FRS radios are encouraged for remaining in contact with your camping group, and for emergency notifications from the AHSP staff. Due to its low power, FRS at SKMC does not interfere with radio astronomy observations. FRS Channel 1 and 2 will be used for AHSP announcements and staff communications; as a courtesy to other attendees, please use channel 3 or higher for your camping group communications.

Wifi-based Internet service will be available at the Main Yurt so you can access the web, check your email, and upload photos. 

Phone service is available in the yurts and at the Earth Shelter. There is no charge for calls to destinations within the continental United States.

Can I have any light on the field? 2018-04-12T12:22:58+00:00

This is a dark site. Since it is very easy to lose your dark adaptation, the use of glow sticks or any source of white light is prohibited. Only low-powered, red-filtered flashlights are permitted in the observing areas.

The prohibition also covers white lights inside tents which might be visible on the field. Lights in cars (dome lights, door lights, etc.) which may come on remotely or automatically need to be covered or adequately filtered.

Laser pointers may not be used, as they interfere with observers doing astrophotography. There is one exception to this rule: we may conduct a “star tour” just after dark as part of the formal program using a laser pointer.

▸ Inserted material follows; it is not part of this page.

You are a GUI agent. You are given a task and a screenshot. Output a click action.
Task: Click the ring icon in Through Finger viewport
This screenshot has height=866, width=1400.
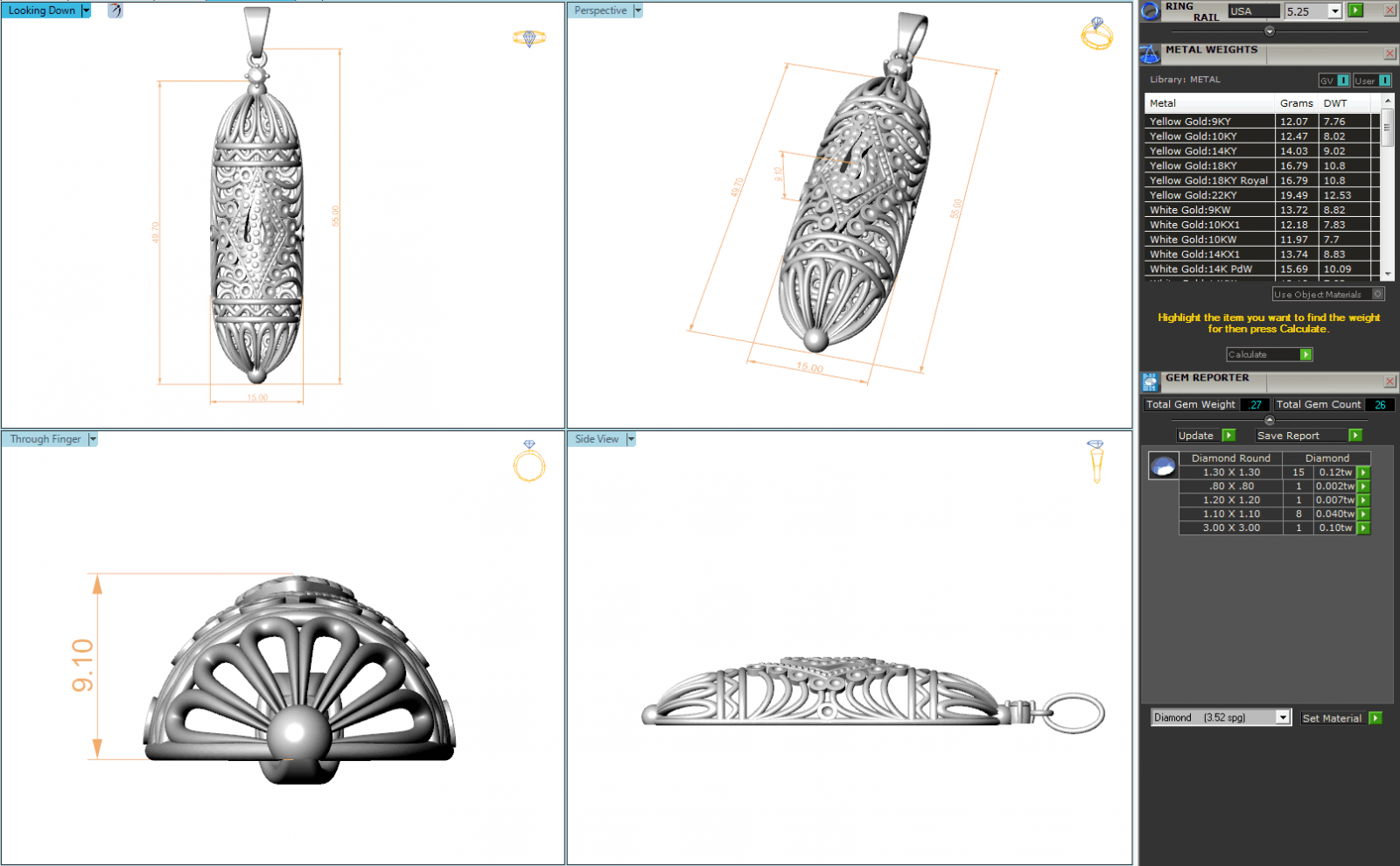[528, 461]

Will there be power on the field? 2018-04-12T12:23:29+00:00

The observing fields will not have power available. However, we will be providing 110 VAC power at the Main Yurt Shed for the purpose of charging batteries on a first-come, first-served basis as capacity allows. You are encouraged to bring sufficient battery power to operate your equipment.

Many observers use deep-cycle marine batteries or the smaller lawn tractor variety. Portable 12 VDC power packs with reasonable capacity are easily available at stores such as Costco or Wal-Mart for under $75.

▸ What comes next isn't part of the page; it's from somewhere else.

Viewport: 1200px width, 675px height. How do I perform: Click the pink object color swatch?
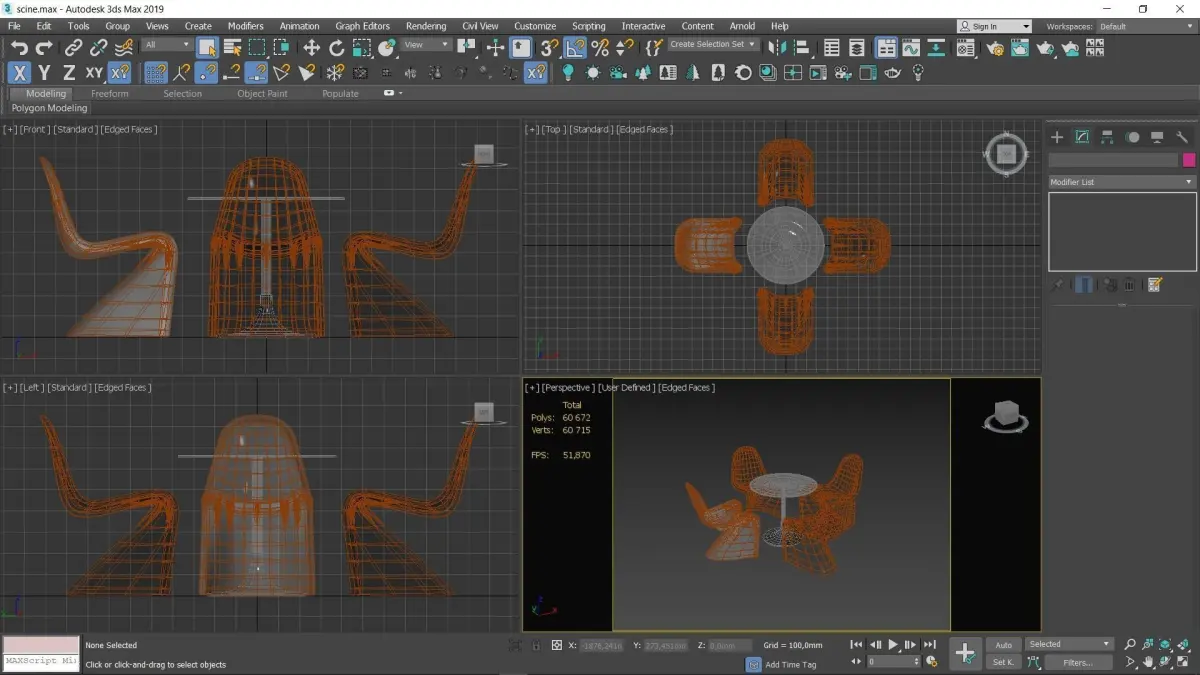click(1189, 160)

To operate AC equipment you can also pick up a 12 VDC to 110 VAC inverter.

We will assist attendees in transporting the batteries to the main yurt for recharging. Details will be provided on site.

Very quiet generators may be used if they are located far enough from others as to not disturb neighbors.

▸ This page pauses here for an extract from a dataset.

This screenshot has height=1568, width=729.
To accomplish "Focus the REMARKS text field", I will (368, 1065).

What will the temperature be like? 2018-04-12T12:24:06+00:00

The observing field is 4300 feet above sea level. Expect a wide range of temperatures: heat during the day and quite rapid cooling after sunset! Temperatures can dip as low as the 30s.

Here’s a weather page for Spruce Knob.

Dress for cooler weather than in the lowlands. As usual, when observing, the key is to dress in layers.

Will the Moon be a problem? 2018-04-12T12:25:03+00:00

No. We plan AHSP over a new moon weekend. This year’s new moon will fall on Sunday 9, Sept, 2018. 

Will there be observing during the day? 2018-04-12T12:25:38+00:00

Actually, yes. Many astronomers have filters that allow observation of the Sun and we expect that several specialized hydrogen alpha scopes will be set up to observe amazing details like prominences and filaments.

During the day, there will be a number of astronomy-related presentations and hands-on demonstrations that you can attend.